Creative Commons photo by Christian Bickel
The last time the Internet got to debating Iceland (which I think we do too much of; substantially more people live on Staten Island than Iceland), I think the discussion rapidly ended up veering off topic but I think Sarah Lyall's New York Times piece on how Iceland's weathering the crisis gets the core issue right. Iceland's great success is that despite a mammoth financial crisis, the unemployment rate is a modest 6 percent. In Ireland, by contrast, it's almost 15 percent.
The issue here is that high unemployment is an exceptionally perverse consequence of financial crisis. If you find yourself suddenly more deeply indebted than you'd anticipated, what you need to do is work more. Try to freelance more or pick up more shifts or work a second job or hustle harder for commissions. Anything to increase your income. But at the same time, you're going to want to reduce your spending. And the problem is that if lots of people are trying to reduce their spending, there's the risk that people won't be able to work more even though they really need more income. Instead what happens is that Irish (and Spanish and so forth) people, in the aggregate, are doing less work than they were pre-crisis even though they need the income more. It's a mess.

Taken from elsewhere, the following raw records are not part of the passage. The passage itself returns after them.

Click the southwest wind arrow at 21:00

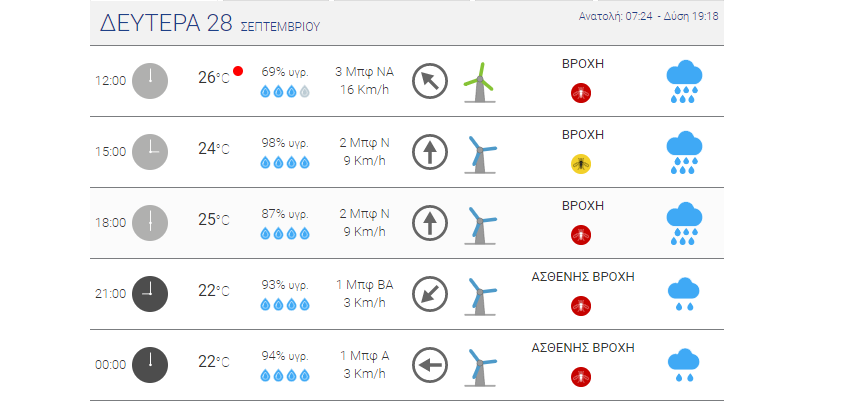click(430, 294)
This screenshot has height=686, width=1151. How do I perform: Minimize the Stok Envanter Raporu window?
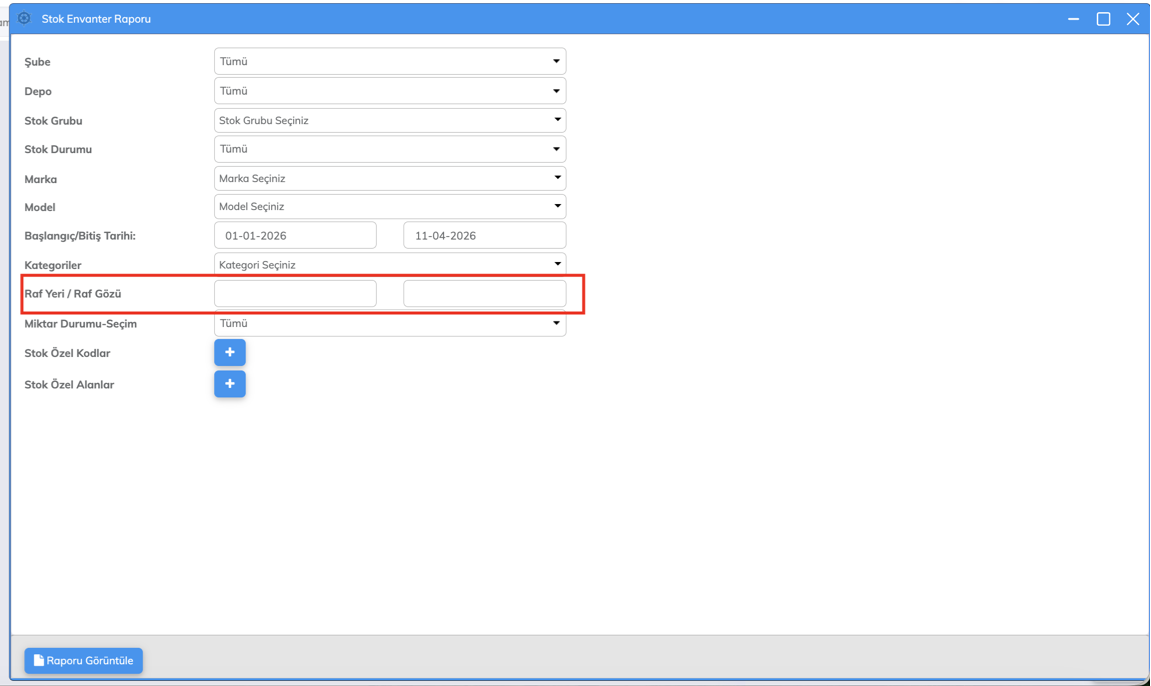pos(1073,19)
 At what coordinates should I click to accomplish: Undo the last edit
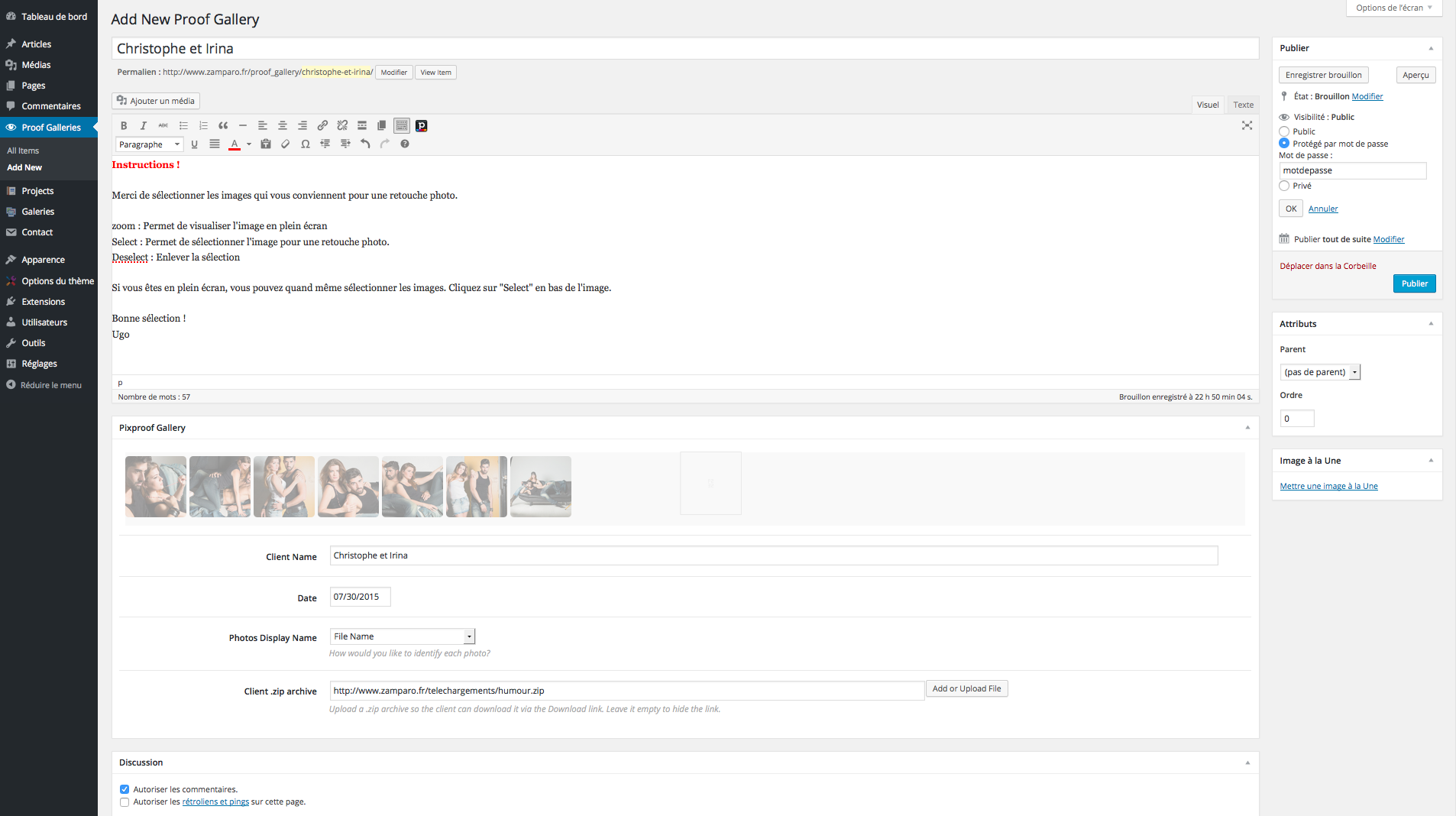pyautogui.click(x=365, y=144)
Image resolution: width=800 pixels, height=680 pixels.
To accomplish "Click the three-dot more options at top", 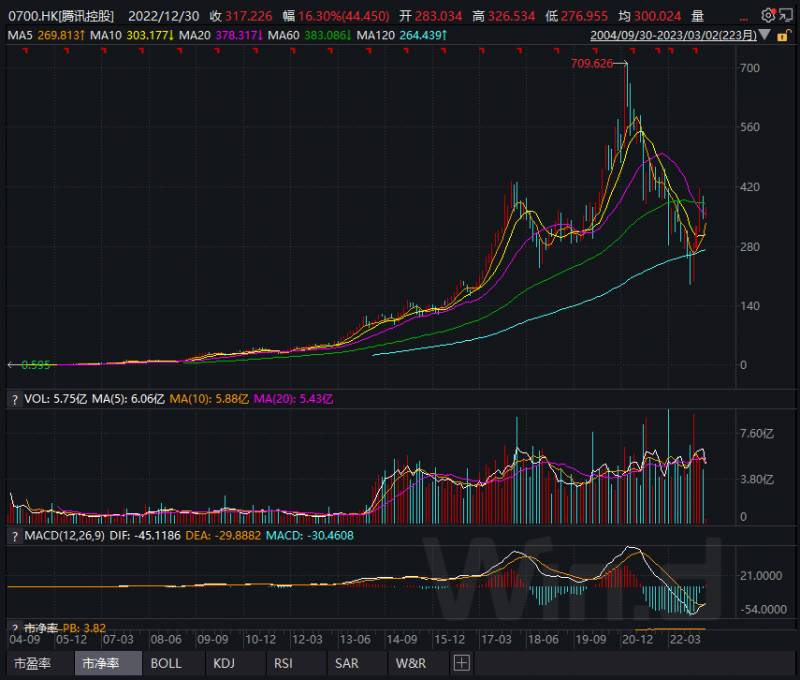I will pos(744,18).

Currency depreciation by no means eliminates the pain of an economic crisis. On the contrary, it makes everyone poorer. But by spreading the shock across all citizens and assets, it does a much smoother job of mitigating the secondary trauma of idleness and unemployment.
In the piece, Jon Danielsson remarks that Iceland has "not yet found a way to build a prosperous country for the future." That's an overstatement. Iceland is one of the richest countries on earth and had that status even at the nadir of the recession. What is true is that nothing Iceland has done since the crisis has managed to restore the prosperity Iceland enjoyed at the peak. At the peak Icelandic people benefitted from massive international overestimation of the merits of Iceland's banks, and there's no conjuring trick to do away with the losses that occur when that unfolds. In the broad scheme of things both Iceland and Ireland are prosperous well-educated countries that enjoy stable democratic governments and low levels of corruption. Most likely they'll both be fine. But unemployed people rarely feel fine, and a government that succeeds in avoiding prolonged spells of mass unemployment is accomplishing something very useful.
Iceland seems to be getting the job done.